2. Generate SWOT-like pseudo observations from the SWOT ocean simulator of JPL and the simulations to better understand the observability of the coastal processes in the future SWOT data given the space-time sampling and the data errors.
3. Study the impact of SWOT data by constraining our model with SWOT-like pseudo observations.

We explore strategies aimed at modeling the coastal continuum, from the regional ocean (including the abyssal plain) to the lower estuary. We focus on the areas mainly influenced by the tidal dynamics; to this respect, our project does not include the beach and swash zones dynamics, which is primarily driven by surface gravity waves.

In situ and satellite observations, even with a coarser resolution or a different spatial coverage than SWOT observation, will be explored to better understand small scale processes and complement the numerical modelling analysis.
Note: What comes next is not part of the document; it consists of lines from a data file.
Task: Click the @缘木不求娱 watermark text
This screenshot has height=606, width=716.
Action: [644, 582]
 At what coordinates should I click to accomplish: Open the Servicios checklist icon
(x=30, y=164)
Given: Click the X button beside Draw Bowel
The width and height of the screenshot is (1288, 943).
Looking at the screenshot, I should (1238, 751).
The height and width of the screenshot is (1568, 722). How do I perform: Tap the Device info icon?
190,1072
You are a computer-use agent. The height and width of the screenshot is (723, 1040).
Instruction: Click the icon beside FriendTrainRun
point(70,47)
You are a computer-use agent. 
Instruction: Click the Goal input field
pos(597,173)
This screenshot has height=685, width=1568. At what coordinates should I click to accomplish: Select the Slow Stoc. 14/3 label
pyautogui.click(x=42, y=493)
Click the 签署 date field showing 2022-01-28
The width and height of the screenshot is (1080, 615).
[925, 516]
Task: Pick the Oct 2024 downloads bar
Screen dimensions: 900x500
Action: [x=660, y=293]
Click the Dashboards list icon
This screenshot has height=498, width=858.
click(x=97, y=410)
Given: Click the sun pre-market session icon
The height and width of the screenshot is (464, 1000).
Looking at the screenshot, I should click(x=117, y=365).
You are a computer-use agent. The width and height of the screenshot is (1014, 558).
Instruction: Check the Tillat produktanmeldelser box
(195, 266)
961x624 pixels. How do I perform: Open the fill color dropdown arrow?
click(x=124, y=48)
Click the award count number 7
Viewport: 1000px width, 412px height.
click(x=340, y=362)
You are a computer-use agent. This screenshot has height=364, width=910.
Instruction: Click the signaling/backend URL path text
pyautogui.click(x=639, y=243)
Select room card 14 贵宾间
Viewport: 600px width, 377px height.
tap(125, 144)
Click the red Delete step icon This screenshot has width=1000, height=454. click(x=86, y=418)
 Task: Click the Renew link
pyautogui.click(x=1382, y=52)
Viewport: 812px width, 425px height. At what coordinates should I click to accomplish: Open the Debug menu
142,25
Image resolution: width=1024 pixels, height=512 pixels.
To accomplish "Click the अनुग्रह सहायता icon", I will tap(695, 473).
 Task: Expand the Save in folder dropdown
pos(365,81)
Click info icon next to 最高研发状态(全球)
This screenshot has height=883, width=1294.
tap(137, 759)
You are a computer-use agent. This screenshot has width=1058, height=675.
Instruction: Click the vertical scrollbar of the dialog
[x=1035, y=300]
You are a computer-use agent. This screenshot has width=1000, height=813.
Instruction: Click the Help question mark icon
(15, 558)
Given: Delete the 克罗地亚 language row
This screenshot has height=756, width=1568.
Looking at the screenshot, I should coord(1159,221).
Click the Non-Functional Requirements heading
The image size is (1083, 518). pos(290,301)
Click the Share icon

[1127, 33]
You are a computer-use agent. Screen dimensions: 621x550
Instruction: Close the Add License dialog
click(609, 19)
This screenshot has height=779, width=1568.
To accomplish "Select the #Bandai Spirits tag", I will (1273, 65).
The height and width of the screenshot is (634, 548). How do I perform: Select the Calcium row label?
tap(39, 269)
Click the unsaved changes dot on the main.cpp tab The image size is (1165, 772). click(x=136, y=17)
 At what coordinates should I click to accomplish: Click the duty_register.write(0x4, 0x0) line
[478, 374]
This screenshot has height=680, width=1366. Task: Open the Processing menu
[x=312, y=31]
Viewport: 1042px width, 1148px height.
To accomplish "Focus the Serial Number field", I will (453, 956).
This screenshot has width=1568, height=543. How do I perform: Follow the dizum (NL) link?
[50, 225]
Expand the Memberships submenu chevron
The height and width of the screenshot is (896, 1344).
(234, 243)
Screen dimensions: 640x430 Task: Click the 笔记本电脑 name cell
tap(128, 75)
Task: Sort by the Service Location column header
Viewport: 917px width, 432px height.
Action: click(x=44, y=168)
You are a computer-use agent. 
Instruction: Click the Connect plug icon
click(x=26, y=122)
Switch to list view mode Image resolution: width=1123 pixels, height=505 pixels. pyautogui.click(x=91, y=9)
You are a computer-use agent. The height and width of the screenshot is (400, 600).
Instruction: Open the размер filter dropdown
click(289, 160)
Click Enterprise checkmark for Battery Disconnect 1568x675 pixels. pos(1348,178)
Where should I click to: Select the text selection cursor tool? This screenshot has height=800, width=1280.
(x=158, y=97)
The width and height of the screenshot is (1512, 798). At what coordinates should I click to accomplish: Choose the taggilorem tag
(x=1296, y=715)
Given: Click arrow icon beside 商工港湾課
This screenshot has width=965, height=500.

In particular, nadir altimetry from Jason and Sentinel missions will be used.

Figure 2 illustrates some work in progress based on satellite observations aiming at characterizing small-scales over the Bay of Biscay abyssal plain and shelf.

The modeling strategy is based on three codes and on several configurations, that allow us to explore different issues and compare different numerical approaches.

We will use the following codes:

• The TUGOm 2D and 3D spectral unstructured-grid models, developed at LEGOS, Toulouse, for the barotropic and internal tides studies.
• The SYMPHONIE structured-grid coastal circulation model developed at Laboratoire d'Aérologie (Toulouse).
• The MARS3D structured-grid coastal circulation model of IFREMER, now being replaced by ROMS/CROCO.
• The SEQUOIA data assimilation platform with the EnKF kernel, developed at LEGOS.

To study the coastal continuum from regional/deep ocean to estuaries, and the inherent downscaling/upscaling issues, we explore with the Symphonie code the use of horizontal grids with variable mesh sizes.

3. Analysis and Anticipated Results

We anticipate results on two levels:

1. On the better understanding of the processes ruling the coastal continuum in both regions of study (Bay of Biscay/Gironde estuary and Gulf of Tonkin/Red River delta). The targeted processes require expertise of several dynamical fields: river flow, tides, fine-scale of the circulation due to frontal jets, density fronts and baroclinic instabilities, surface gravity waves impact on the circulation. Collaboration with external groups on these topics will be built or reinforced. In parallel, our modelling strategy from the estuary to the shelf edge constitutes an innovative approach and we expect significant progress made on the understanding of the physical processes.
2. On methodological expertise and technical know-how on the fields of numerical modelling and data assimilation. In particular, we plan to propose strategies and configurations tailored to help the interpretation of SWOT observations and complement the analysis of SWOT data in several other efforts made for separating and filtering high-frequency signals from the circulation, for combination with other remote sensed or in situ observations, for mapping and reconstruction, for data assimilation and forecasting activities.

We are also fully aware of the wide potential of SWOT applications in terms of ecological, societal and economy- related issues and activities in the coastal and nearshore ocean. Therefore, we will care about seeking opportunities to develop or transfer our expertise or tools towards academic or industrial partners involved into applied developments and valorization.